Mobile IM development: technology selection and common problems

Mobile IM development: technology selection and common problems

[[134897]]

I am currently working on an iOS IM SDK, and the beta version is out. For details, please visit http://netease.im. During the internal trial phase, there were constant requests from other departments or partners asking about various technical details, so I wrote an article to record and introduce all aspects of the next IM APP, including technology selection (including communication methods, network connection methods, protocol selection) and common problems.

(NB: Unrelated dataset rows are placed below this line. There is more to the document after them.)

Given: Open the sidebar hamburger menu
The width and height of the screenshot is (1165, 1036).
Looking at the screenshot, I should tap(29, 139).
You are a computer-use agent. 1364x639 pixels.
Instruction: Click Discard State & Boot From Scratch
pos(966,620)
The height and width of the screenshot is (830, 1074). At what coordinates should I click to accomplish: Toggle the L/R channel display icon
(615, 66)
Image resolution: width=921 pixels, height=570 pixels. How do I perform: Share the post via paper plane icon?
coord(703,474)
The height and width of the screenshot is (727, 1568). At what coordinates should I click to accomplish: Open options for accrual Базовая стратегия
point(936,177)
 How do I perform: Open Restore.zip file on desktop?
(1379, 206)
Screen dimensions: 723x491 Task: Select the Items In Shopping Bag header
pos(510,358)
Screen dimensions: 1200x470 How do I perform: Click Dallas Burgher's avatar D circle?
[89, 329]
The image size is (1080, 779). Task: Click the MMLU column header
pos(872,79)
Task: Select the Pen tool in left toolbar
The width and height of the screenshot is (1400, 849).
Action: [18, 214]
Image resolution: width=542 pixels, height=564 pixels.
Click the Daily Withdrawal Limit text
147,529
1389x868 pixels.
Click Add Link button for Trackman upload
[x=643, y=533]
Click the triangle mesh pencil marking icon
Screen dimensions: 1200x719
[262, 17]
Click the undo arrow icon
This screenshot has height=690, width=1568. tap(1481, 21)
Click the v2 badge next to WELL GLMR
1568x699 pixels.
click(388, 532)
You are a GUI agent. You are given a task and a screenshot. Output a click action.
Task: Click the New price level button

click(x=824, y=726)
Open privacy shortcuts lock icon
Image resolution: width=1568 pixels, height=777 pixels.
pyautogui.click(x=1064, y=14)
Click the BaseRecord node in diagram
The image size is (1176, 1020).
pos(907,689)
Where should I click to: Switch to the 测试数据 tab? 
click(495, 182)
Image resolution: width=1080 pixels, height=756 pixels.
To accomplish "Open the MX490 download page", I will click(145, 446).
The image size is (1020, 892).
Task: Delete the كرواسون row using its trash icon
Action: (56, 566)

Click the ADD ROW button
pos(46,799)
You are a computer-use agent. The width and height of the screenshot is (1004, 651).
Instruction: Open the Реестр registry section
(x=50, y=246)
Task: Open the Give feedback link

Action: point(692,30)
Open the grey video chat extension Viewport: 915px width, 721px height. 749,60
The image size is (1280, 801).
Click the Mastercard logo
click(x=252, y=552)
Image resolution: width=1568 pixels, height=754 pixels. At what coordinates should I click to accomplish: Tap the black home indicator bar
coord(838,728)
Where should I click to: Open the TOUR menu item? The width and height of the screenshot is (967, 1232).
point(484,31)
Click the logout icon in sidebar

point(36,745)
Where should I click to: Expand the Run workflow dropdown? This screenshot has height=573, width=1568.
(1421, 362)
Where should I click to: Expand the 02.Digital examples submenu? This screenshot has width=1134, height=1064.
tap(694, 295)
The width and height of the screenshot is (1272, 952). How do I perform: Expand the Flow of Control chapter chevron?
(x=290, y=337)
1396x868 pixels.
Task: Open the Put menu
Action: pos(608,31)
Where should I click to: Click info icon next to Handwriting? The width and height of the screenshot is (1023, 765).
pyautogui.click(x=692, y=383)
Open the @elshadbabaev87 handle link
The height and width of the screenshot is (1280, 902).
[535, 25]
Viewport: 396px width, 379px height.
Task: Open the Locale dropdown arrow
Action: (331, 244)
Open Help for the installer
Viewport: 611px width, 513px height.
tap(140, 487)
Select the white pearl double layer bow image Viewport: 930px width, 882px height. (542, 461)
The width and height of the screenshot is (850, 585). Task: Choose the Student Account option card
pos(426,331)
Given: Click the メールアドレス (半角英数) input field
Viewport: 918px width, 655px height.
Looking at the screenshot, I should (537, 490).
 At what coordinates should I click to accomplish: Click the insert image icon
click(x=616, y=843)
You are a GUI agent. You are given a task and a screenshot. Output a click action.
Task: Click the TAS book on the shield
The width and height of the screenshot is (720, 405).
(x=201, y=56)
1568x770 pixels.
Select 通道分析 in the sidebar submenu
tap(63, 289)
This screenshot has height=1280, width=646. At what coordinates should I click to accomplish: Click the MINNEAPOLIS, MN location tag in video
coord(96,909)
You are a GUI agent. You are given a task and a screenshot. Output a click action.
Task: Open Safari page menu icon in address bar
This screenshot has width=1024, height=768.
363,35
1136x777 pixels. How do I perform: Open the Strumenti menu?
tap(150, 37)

Communication method selection

There are only two options for IM communication: direct device connection (P2P) and transfer through a server.

P2P

P2P is more common in chat tools within the local area network. Typical applications include: pigeon messaging, Maze (you know), etc. This type of software generally does two things after it is started:

Perform UDP broadcast: send your own information and receive information from other terminals in the same LAN

Open TCP listening: Wait for other end to connect

For detailed process, please refer to the source code of Flying Pigeon. However, this method has various limitations and inconveniences: on the one hand, it is only suitable for online point-to-point message transmission, and does not support offline, group and other services. On the other hand, due to the existence of NAT, it is much more difficult to connect machines in different LANs, and connections cannot be established under certain network types (symmetric NAT).

Server Transfer

Almost all Internet IM products use server-transfer to transmit messages. Compared with the P2P method, it has the following advantages:

  • Able to support more services that P2P cannot support or cannot support well, such as offline messaging, groups, and chat room services

  • Facilitates the expansion of business logic and compatibility between old and new versions

Of course, it also has its own problems: the server architecture is complex and the concurrency requirements are high.

Network connection method

There are two main ways to connect to the IM network:

  • Long connection based on TCP

  • HTTP short connection PULL method

The latter is common in WEB IM systems (of course, many WEB IMs are now implemented based on WebSocket). Its advantages are simple implementation and easy development. The problem is that the traffic is large, the server load is large, the timeliness of messages cannot be guaranteed well, and it does not support large-scale users. It is more suitable for small IM systems, such as the client system of a small website.

TCP long connection can better support large number of users, but the problem is that the implementation of client and server is relatively complicated. Of course, there are some variants, such as using MQTT for server notification/message sending and HTTP short connection for uploading instructions and messages. This method can ensure the timeliness of downlink messages/instructions, but the problem of slow uplink is still serious in weak network. Early exchanges were based on this method.

Protocol Selection

The general principle of IM protocol selection is: easy to expand, convenient to cover various business logics, and relatively save traffic. The latter requirement is especially important for mobile IM.

Common protocols are:

  • XMPP

  • SIP

  • MQTT

  • Private Protocol

The advantages of the XMPP protocol are: the protocol is open source, highly scalable, and implemented in various languages ​​on each end (including the server), making it easy for developers to access. However, there are also many disadvantages: XML has weak expressiveness, too much redundant information, large traffic, and a lot of pitfalls in actual use.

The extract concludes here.